Learn to explain LLM concepts using coffee

Large Language Models have flooded news, wall street, social media feeds and the cultural zeitgeist of today. If you're aren't talking to some version GPT - are you using the internet ? (Exaggeration I know. But play along please)
I've naturally been curious and reading up lately. Research papers are where the meat is, but they only serve it akin to a Michelin start restaurant in a five-course meal with unrecognizable ingredient names and expected knowledge of wine pairings expecting you to also pronounce those French wines in native accent. There's a weird sense of knowledge eliteness that comes with complexity of the words, acronyms and explanation in these research papers.
Here's a dumb version of some of the concepts from a guy who loves a simple shawarma corner street halal shop.
Let's talk about Jamie, who is training to be a Barista. Let's break down some of the common terms about LLMs with this simple context.
1️⃣ 𝗣𝗿𝗲-𝘁𝗿𝗮𝗶𝗻𝗶𝗻𝗴: Before Jamie even steps behind the counter, he watches a lot of videos about coffee, reads books, and tastes different brews. He's gathering a general understanding of the coffee world. This is similar to pre-training where the foundation is laid.

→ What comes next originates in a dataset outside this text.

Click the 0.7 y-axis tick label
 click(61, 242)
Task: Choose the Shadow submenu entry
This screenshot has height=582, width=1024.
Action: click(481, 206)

2️⃣ 𝗧𝗼𝗸𝗲𝗻𝘀: Jamie learns the components of different drinks: a shot of espresso, a dash of milk, a sprinkle of cocoa. Each of these components, these fundamental elements, can be compared to tokens in a language model. They're the individual bits that, when combined, create a complete drink or sentence.

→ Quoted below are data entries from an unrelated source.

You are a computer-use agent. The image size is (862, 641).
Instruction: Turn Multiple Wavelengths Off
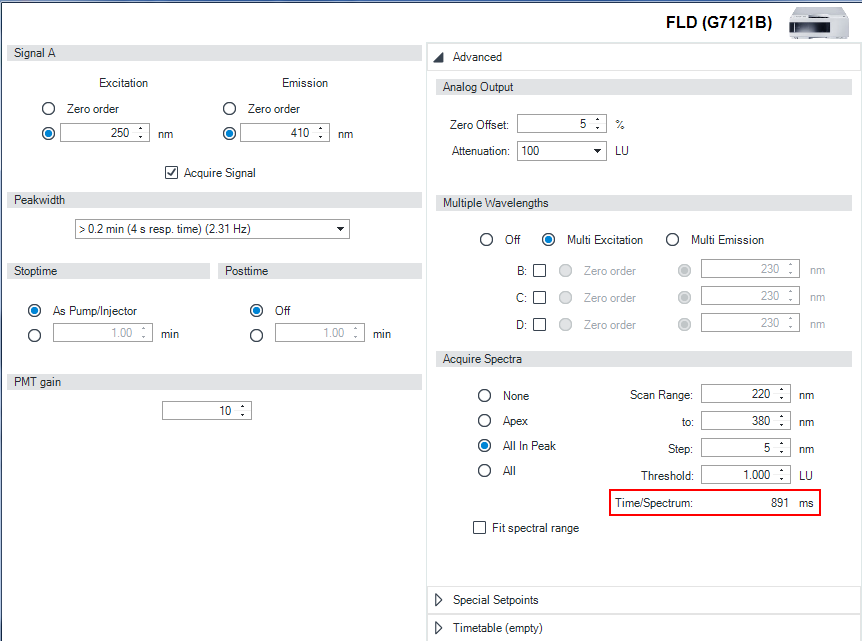pyautogui.click(x=486, y=240)
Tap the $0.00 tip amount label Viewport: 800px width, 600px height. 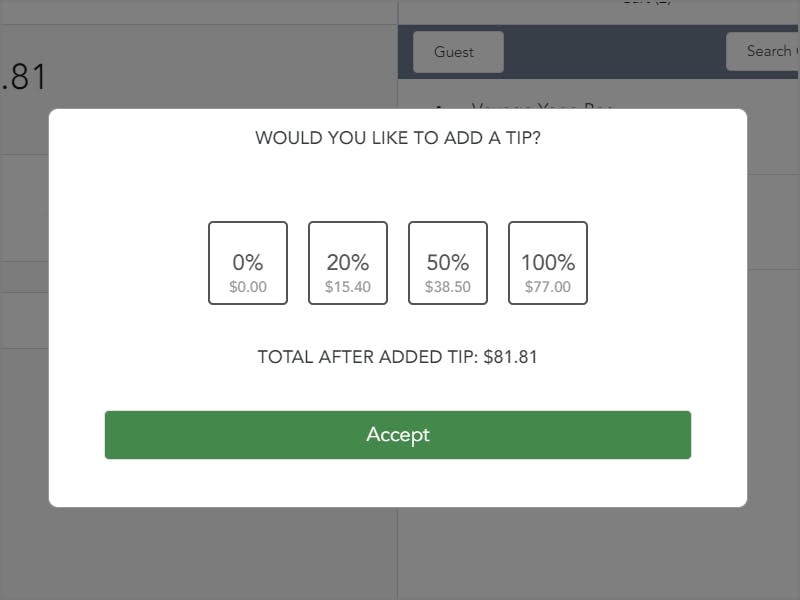[247, 287]
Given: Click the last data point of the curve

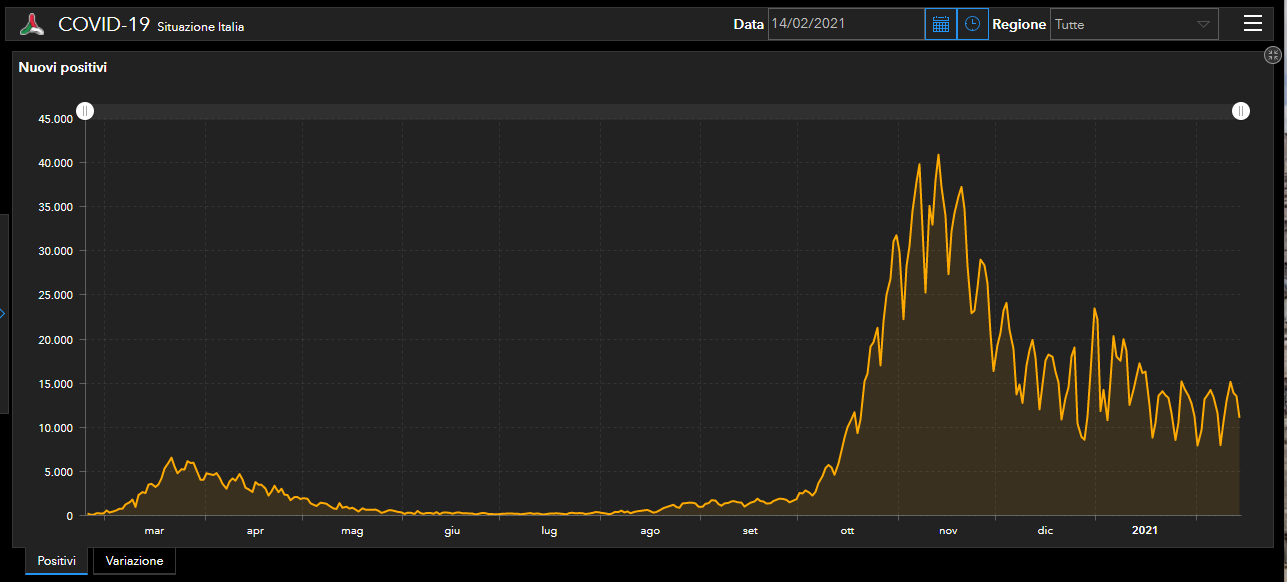Looking at the screenshot, I should click(x=1239, y=417).
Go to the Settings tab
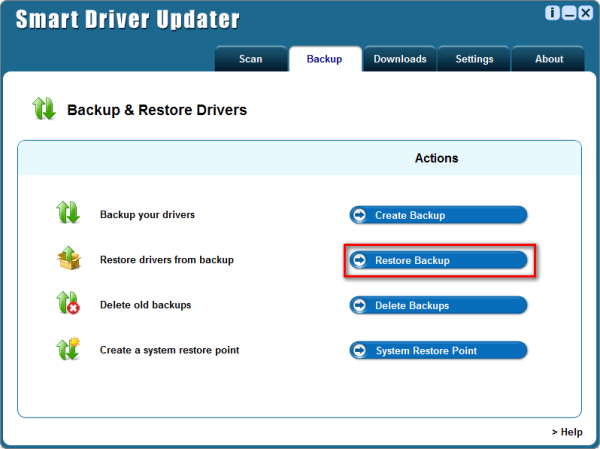 tap(474, 59)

3️⃣ 𝗘𝗺𝗯𝗲𝗱𝗱𝗶𝗻𝗴: Now, not all coffee ingredients are just physical items. For Jamie, "espresso" isn't just coffee; it symbolizes strong and bold. "Milk" can be creamy and soothing. He begins to associate feelings, qualities, and experiences with each ingredient. This association process is like embedding, where words (or ingredients, in Jamie's case) carry deeper meanings, nuances, or emotions.
4️⃣ 𝗣𝗮𝗿𝗮𝗺𝗲𝘁𝗲𝗿𝘀: Every day, Jamie makes countless tiny decisions: how long to steam the milk, the pressure to apply when pressing coffee grounds, or the sequence to add ingredients. These decisions are influenced by his earlier learning and are like the parameters in a model. They dictate the overall output - in this case, the quality and taste of the coffee.

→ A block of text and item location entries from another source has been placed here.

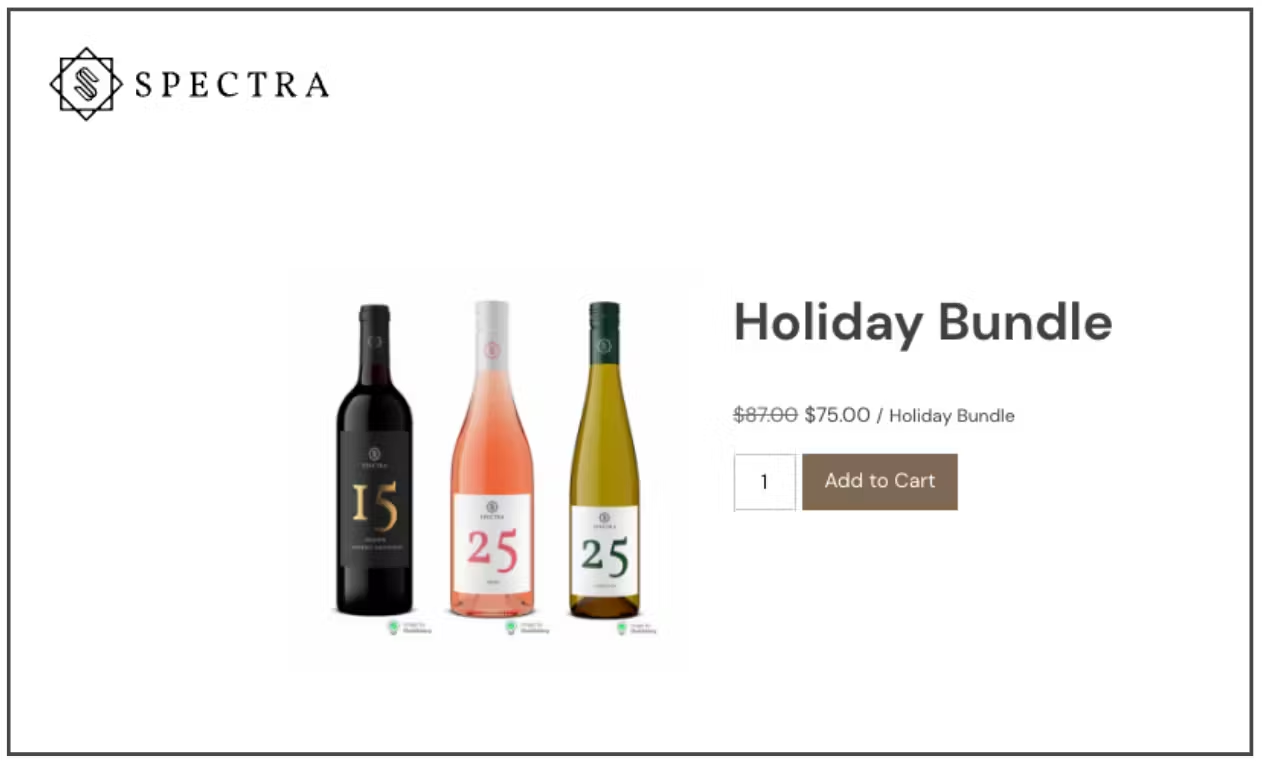Click the logo emblem on rosé bottle neck
Viewport: 1262px width, 763px height.
click(491, 350)
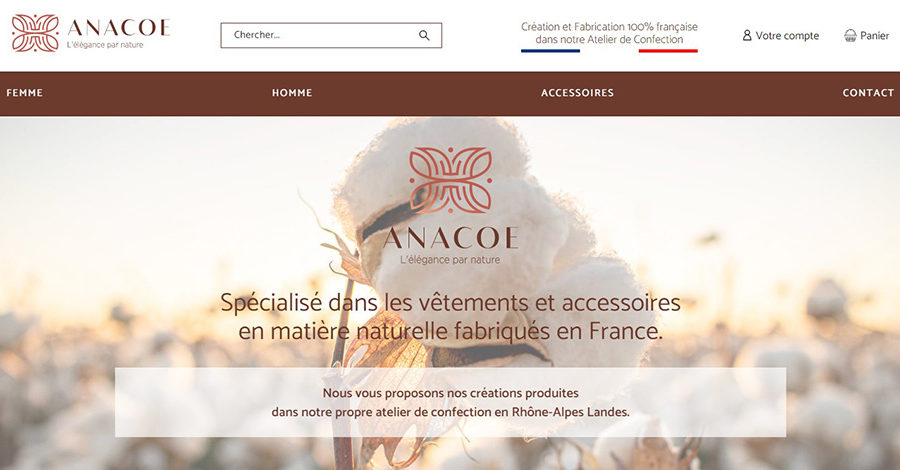The height and width of the screenshot is (470, 900).
Task: Click the basket Panier icon
Action: (850, 36)
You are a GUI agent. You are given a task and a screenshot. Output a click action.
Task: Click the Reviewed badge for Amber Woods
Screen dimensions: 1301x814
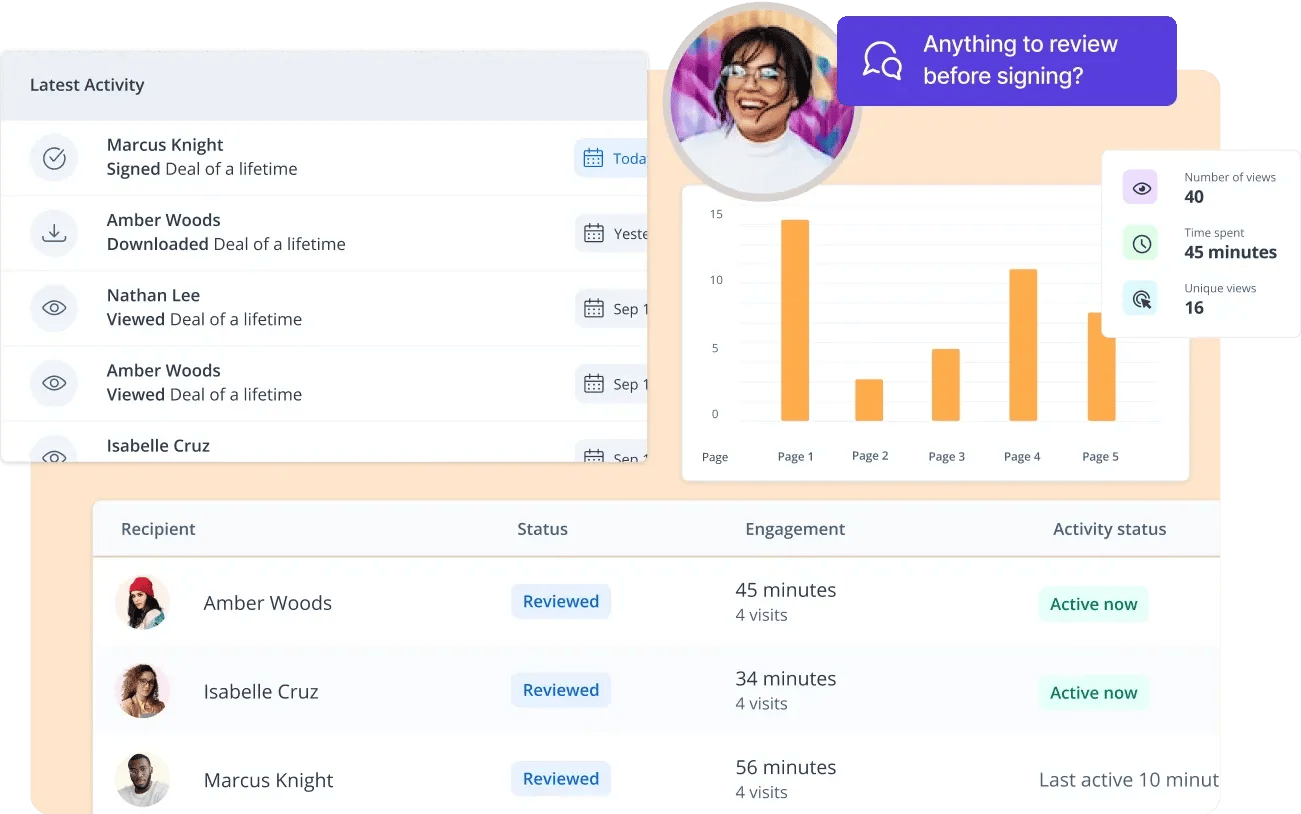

5️⃣ 𝗙𝗶𝗻𝗲-𝘁𝘂𝗻𝗶𝗻𝗴: Let's say Jamie's coffee shop becomes famous for its cappuccinos. To perfect them, Jamie practices specifically on making cappuccinos. He learns the exact milk frothiness, the right coffee-to-milk ratio, and maybe even some latte art. This specialized focus on one type of drink is similar to fine-tuning, where the model or person hones in on a particular subject or skill.
6️⃣ 𝗣𝗿𝗼𝗺𝗽𝘁 𝗘𝗻𝗴𝗶𝗻𝗲𝗲𝗿𝗶𝗻𝗴: When customers come to the counter, the way they order can affect Jamie's creation. "A coffee with milk" could be interpreted in multiple ways. But if a customer says, "A large cappuccino with a heart-shaped foam on top," Jamie knows precisely what to make. The specificity of the order is akin to prompt engineering, where the clearer and more directive the instruction, the better the output.
⚖️ 𝗗𝗶𝗳𝗳𝗲𝗿𝗲𝗻𝗰𝗲𝘀 𝗯𝗲𝘁𝘄𝗲𝗲𝗻 𝗘𝗺𝗯𝗲𝗱𝗱𝗶𝗻𝗴, 𝗙𝗶𝗻𝗲-𝘁𝘂𝗻𝗶𝗻𝗴, 𝗮𝗻𝗱 𝗣𝗿𝗼𝗺𝗽𝘁 𝗘𝗻𝗴𝗶𝗻𝗲𝗲𝗿𝗶𝗻𝗴:
Embedding is about associating deeper meanings or nuances with individual elements (like Jamie associating emotions with coffee ingredients). It's about understanding context.
Fine-tuning is the act of specializing further on a specific topic or skill after having a broad base (like Jamie focusing on making the perfect cappuccino after learning general coffee-making).
Prompt Engineering deals with how you present a request or instruction to get a desired output (like how customers specify their orders to Jamie to get their preferred drink).